Principal acusado da morte do prefeito de Santo André (SP) Celso Daniel (PT), Sérgio Gomes da Silva, o Sombra, responde em liberdade e será julgado separadamente devido a recursos judiciais.
Nesta quinta-feira, começará em Itapecerica da Serra (Grande São Paulo) o julgamento de cinco acusados pelo crime ocorrido há dez anos.
Além de conseguir postergar seu julgamento, Sombra ainda tenta derrubar no Supremo Tribunal Federal o poder de investigação do Ministério Público em casos criminais. Se conseguir, anulará boa parte das provas.
O julgamento de Gomes da Silva, que nega participação no caso, é o mais aguardado pela Promotoria, mas ainda não tem data marcada pela Justiça --ele conseguiu um habeas corpus no Supremo.
Ele chegou a ficar preso por oito meses e, segundo pessoas próximas, leva uma vida discreta no ABC paulista.

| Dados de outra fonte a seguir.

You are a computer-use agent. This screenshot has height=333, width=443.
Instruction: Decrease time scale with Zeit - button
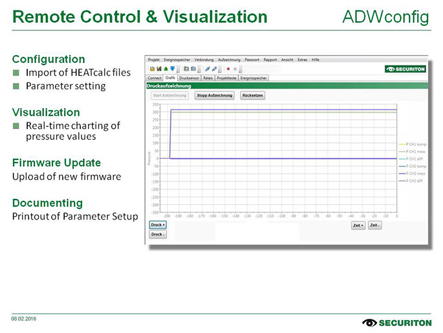pos(374,225)
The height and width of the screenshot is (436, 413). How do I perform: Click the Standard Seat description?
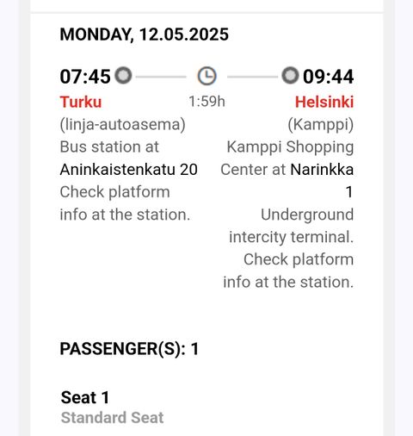click(112, 417)
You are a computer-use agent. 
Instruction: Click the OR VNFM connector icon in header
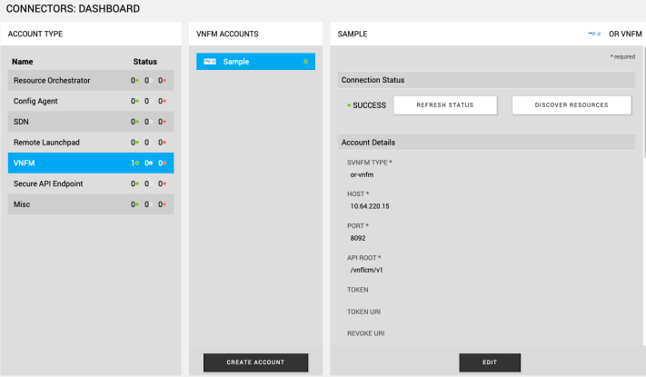pyautogui.click(x=595, y=34)
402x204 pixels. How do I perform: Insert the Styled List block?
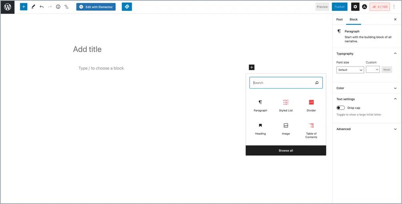pos(286,105)
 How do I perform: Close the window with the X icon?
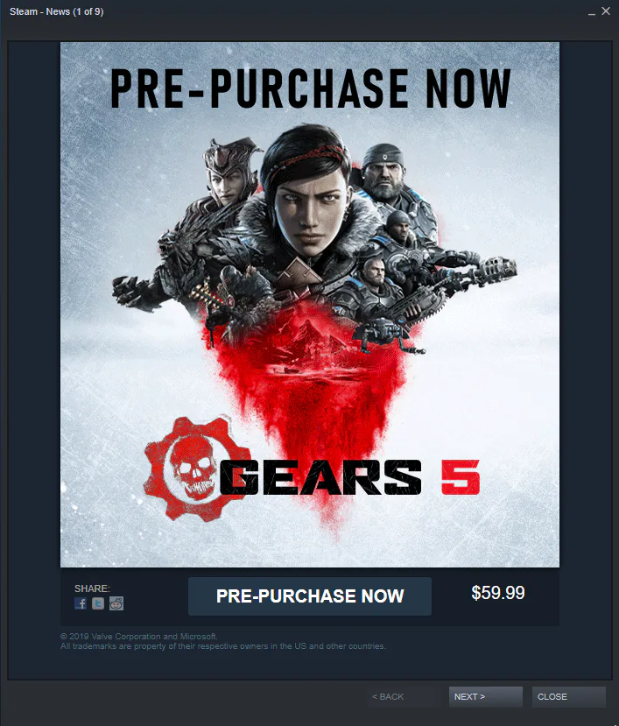(x=606, y=11)
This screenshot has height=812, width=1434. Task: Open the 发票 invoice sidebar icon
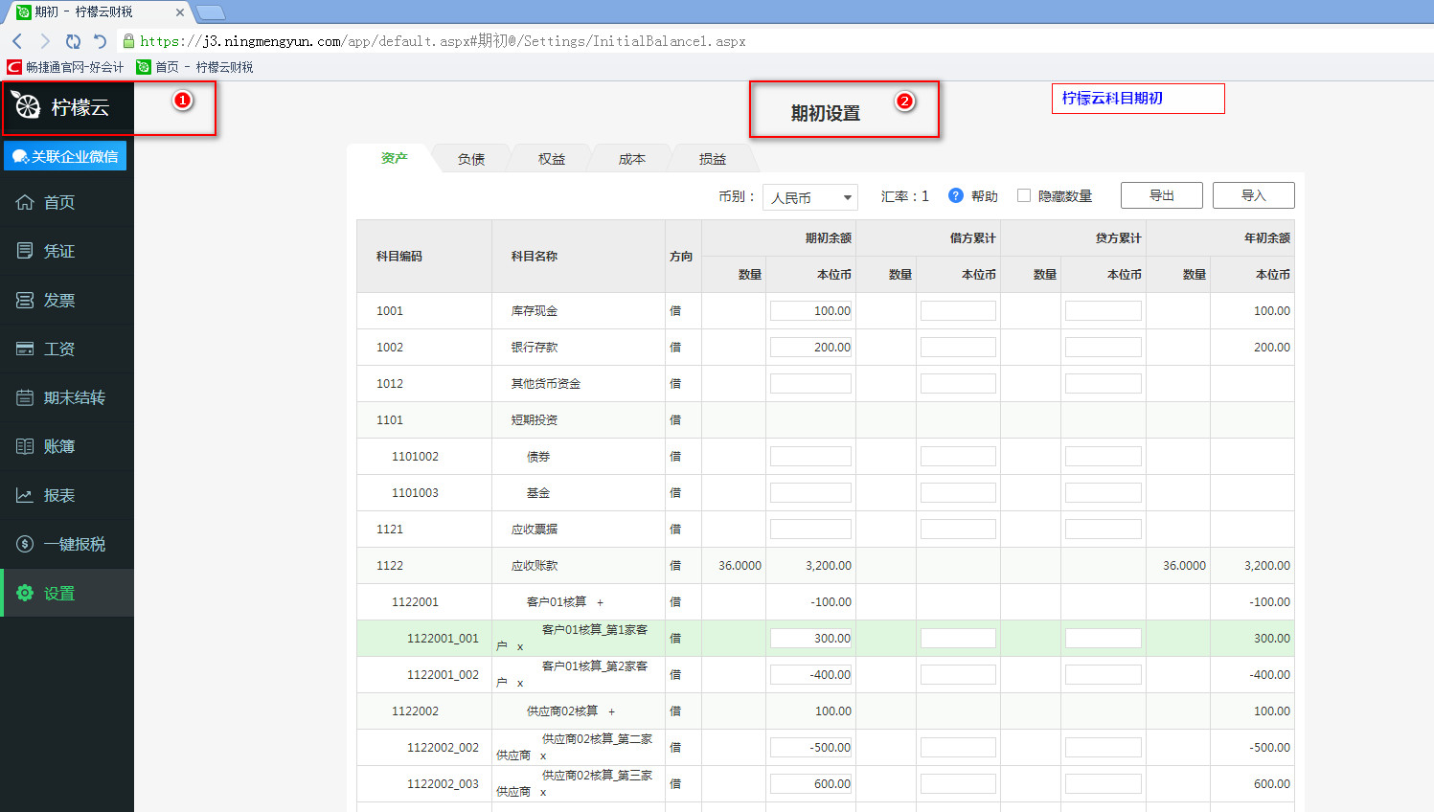[x=25, y=301]
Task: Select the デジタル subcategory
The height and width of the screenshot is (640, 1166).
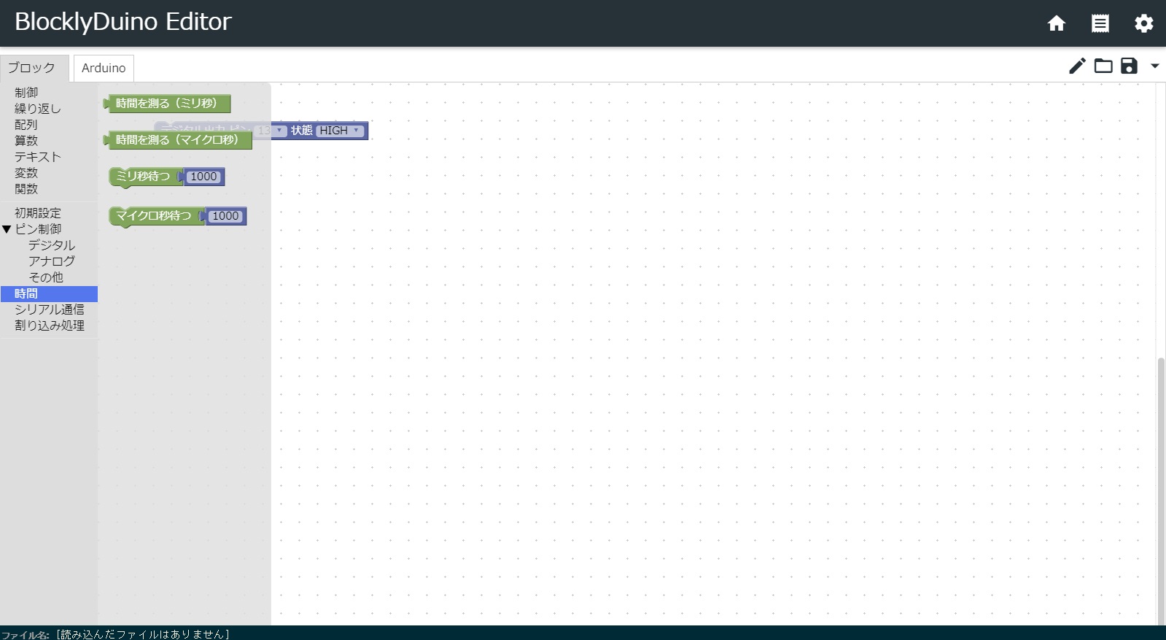Action: click(51, 245)
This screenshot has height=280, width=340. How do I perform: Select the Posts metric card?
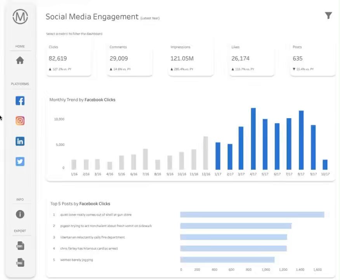tap(313, 59)
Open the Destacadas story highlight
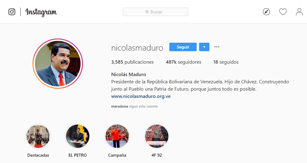 point(38,136)
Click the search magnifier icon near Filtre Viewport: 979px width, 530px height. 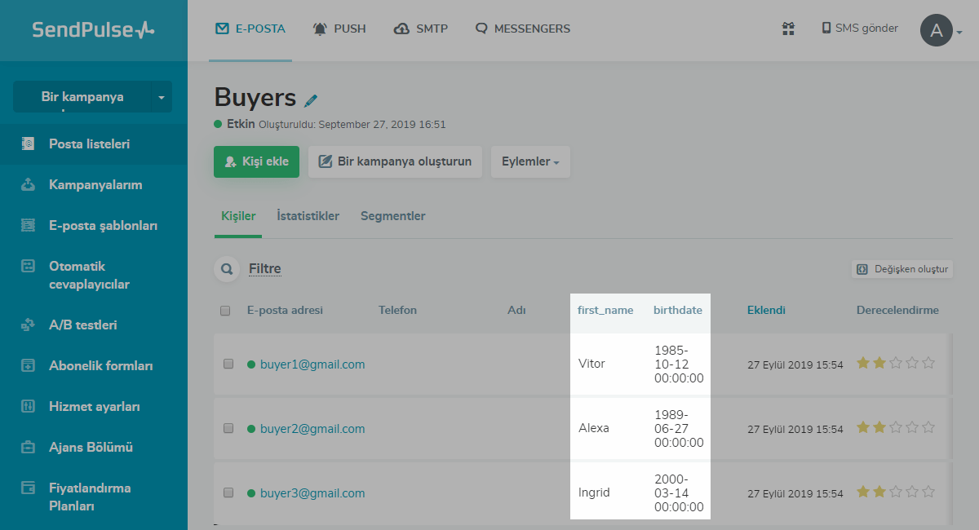click(227, 269)
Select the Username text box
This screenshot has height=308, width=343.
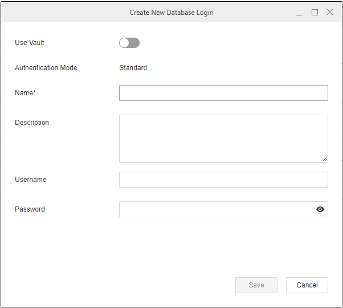223,180
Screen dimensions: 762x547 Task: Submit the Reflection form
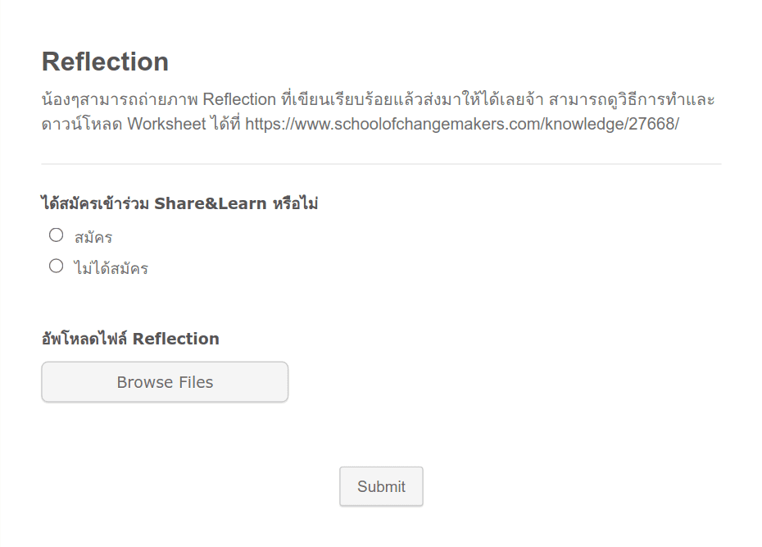click(x=380, y=485)
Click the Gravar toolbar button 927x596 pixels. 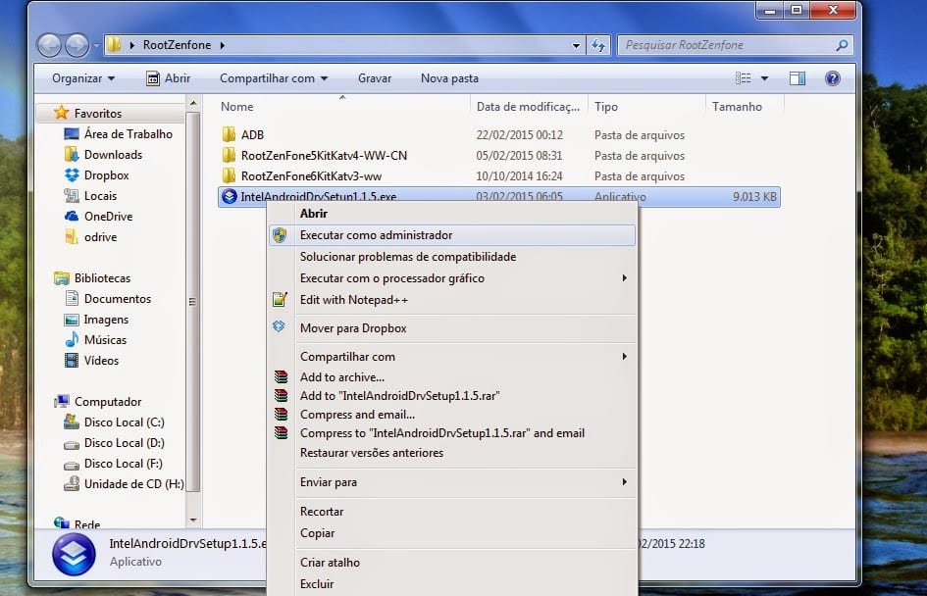(375, 78)
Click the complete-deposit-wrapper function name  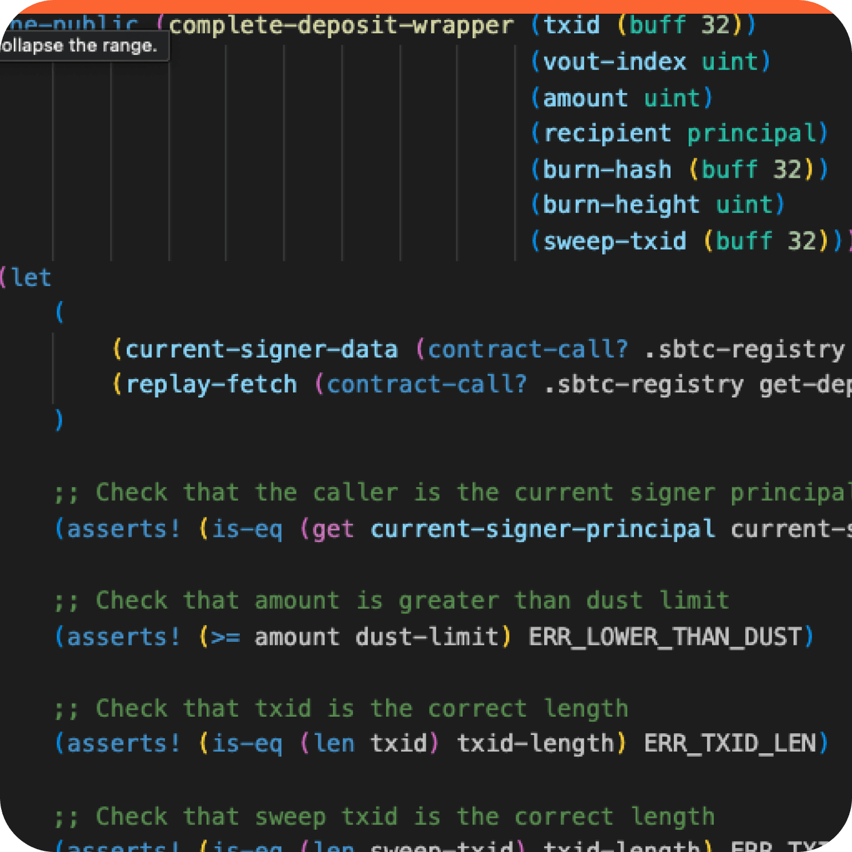[x=341, y=26]
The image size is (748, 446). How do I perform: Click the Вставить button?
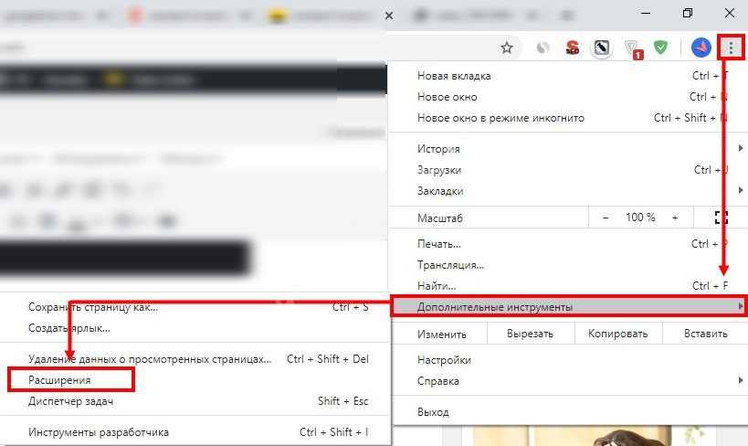(706, 334)
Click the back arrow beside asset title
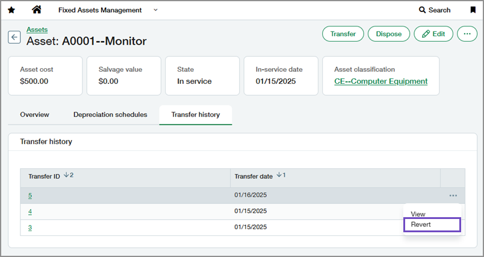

Já no julgamento de hoje, o Ministério Público de São Paulo voltará a defender que o assassinato está vinculado a um esquema de desvios para financiar campanhas do PT.
A Promotoria repetirá a tese que já levou à condenação de Marcos Roberto Bispo dos Santos, o único que foi julgado até agora.
Para o Ministério Público, o grupo foi contratado por Sombra para matar o prefeito. O motivo é que Daniel teria descoberto que recursos desviados para o PT foram embolsados pelos envolvidos no esquema.
"A partir do momento que ele descobriu que o dinheiro do esquema estava engordando o bolso dos participantes, não concordou. Ele queria voltar ao esquema inicial de caixa dois do PT", afirmou o promotor Márcio Friggi, escalado para fazer a acusação.
A tese da Promotoria vai na contramão das investigações da Polícia Civil, que concluiu ser um crime comum.
Para a Promotoria, uma vitória no júri hoje terá impacto no julgamento de Sombra.
Há expectativa sobre o depoimento de Elcyd Oliveira Brito, o John, que chegou afirmar durante as investigações que o crime foi encomendado, mas depois recuou.
A Promotoria também cita uma ação de improbidade na qual o PT e o ministro Gilberto Carvalho (Secretaria-Geral da Presidência) são acusados de desviar recursos de Santo André. As testemunhas do caso serão ouvidas em julho.